[llvm] [AMDGPU] GFX12: Add s_prefetch_inst/data instructions (PR #74448)
Mariusz Sikora via llvm-commits
llvm-commits at lists.llvm.org
Tue Dec 5 02:43:36 PST 2023
https://github.com/mariusz-sikora-at-amd created https://github.com/llvm/llvm-project/pull/74448
None
>From be8312027c10a0850bbc9b201640693a0ef8a7c9 Mon Sep 17 00:00:00 2001
From: Stanislav Mekhanoshin <Stanislav.Mekhanoshin at amd.com>
Date: Mon, 27 Jun 2022 15:00:20 -0700
Subject: [PATCH] [AMDGPU] GFX12: Add s_prefetch_inst/data instructions
---
.../AMDGPU/AsmParser/AMDGPUAsmParser.cpp | 6 +-
.../Disassembler/AMDGPUDisassembler.cpp | 6 +-
llvm/lib/Target/AMDGPU/SMInstructions.td | 57 +++++++++++++++++++
.../Target/AMDGPU/Utils/AMDGPUBaseInfo.cpp | 10 ++++
llvm/test/MC/AMDGPU/gfx12_asm_smem.s | 35 ++++++++++++
llvm/test/MC/AMDGPU/gfx12_err.s | 5 ++
.../Disassembler/AMDGPU/gfx12_dasm_smem.txt | 31 ++++++++++
7 files changed, 146 insertions(+), 4 deletions(-)

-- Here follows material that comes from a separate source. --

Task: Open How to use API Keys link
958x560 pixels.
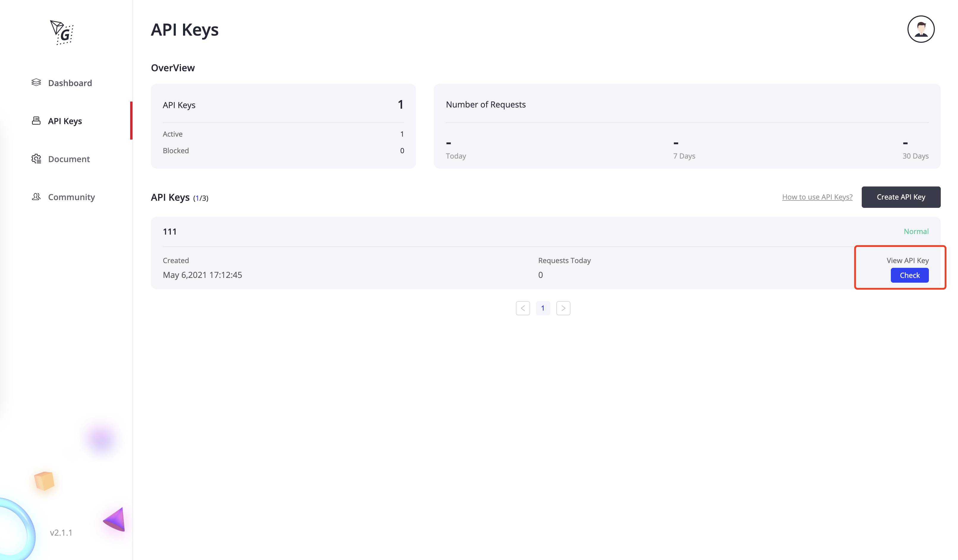Action: (x=817, y=197)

create mode 100644 llvm/test/MC/AMDGPU/gfx12_asm_smem.s
create mode 100644 llvm/test/MC/Disassembler/AMDGPU/gfx12_dasm_smem.txt
diff --git a/llvm/lib/Target/AMDGPU/AsmParser/AMDGPUAsmParser.cpp b/llvm/lib/Target/AMDGPU/AsmParser/AMDGPUAsmParser.cpp
index 649ca9d3e7487..042108aa9888d 100644
--- a/llvm/lib/Target/AMDGPU/AsmParser/AMDGPUAsmParser.cpp
+++ b/llvm/lib/Target/AMDGPU/AsmParser/AMDGPUAsmParser.cpp
@@ -4199,8 +4199,10 @@ bool AMDGPUAsmParser::validateSMEMOffset(const MCInst &Inst,
return true;
Error(getSMEMOffsetLoc(Operands),
- (isVI() || IsBuffer) ? "expected a 20-bit unsigned offset" :
- "expected a 21-bit signed offset");
+ isGFX12Plus()
+ ? "expected a 24-bit signed offset"
+ : (isVI() || IsBuffer) ? "expected a 20-bit unsigned offset"

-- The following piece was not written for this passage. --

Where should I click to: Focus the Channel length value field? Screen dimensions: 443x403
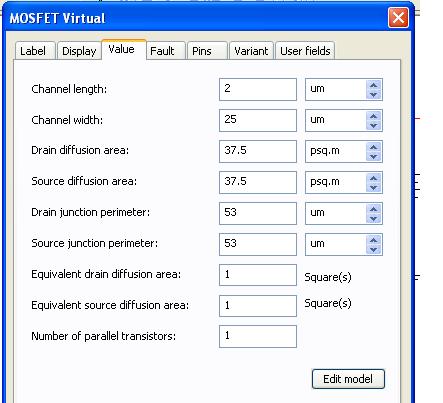[258, 89]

+ : "expected a 21-bit signed offset");
return false;
}
diff --git a/llvm/lib/Target/AMDGPU/Disassembler/AMDGPUDisassembler.cpp b/llvm/lib/Target/AMDGPU/Disassembler/AMDGPUDisassembler.cpp
index 5be542cd46883..3175f6358a045 100644
--- a/llvm/lib/Target/AMDGPU/Disassembler/AMDGPUDisassembler.cpp
+++ b/llvm/lib/Target/AMDGPU/Disassembler/AMDGPUDisassembler.cpp
@@ -91,9 +91,11 @@ static DecodeStatus decodeSMEMOffset(MCInst &Inst, unsigned Imm, uint64_t Addr,
const MCDisassembler *Decoder) {
auto DAsm = static_cast<const AMDGPUDisassembler*>(Decoder);
int64_t Offset;
- if (DAsm->isVI()) { // VI supports 20-bit unsigned offsets.
+ if (DAsm->isGFX12Plus()) { // GFX12 supports 24-bit signed offsets.

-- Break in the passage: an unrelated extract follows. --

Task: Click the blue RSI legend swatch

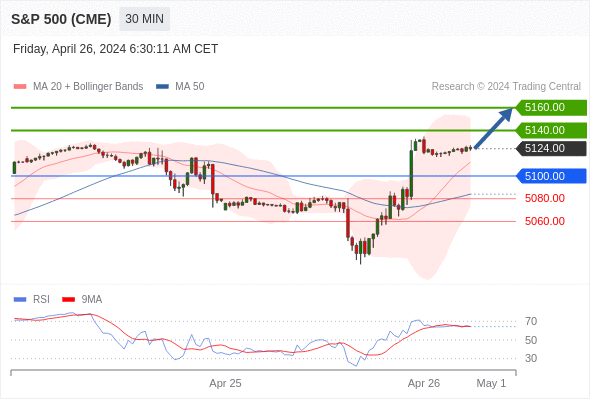Action: coord(20,300)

+ Offset = SignExtend64<24>(Imm);
+ } else if (DAsm->isVI()) { // VI supports 20-bit unsigned offsets.
Offset = Imm & 0xFFFFF;
- } else { // GFX9+ supports 21-bit signed offsets.
+ } else { // GFX9+ supports 21-bit signed offsets.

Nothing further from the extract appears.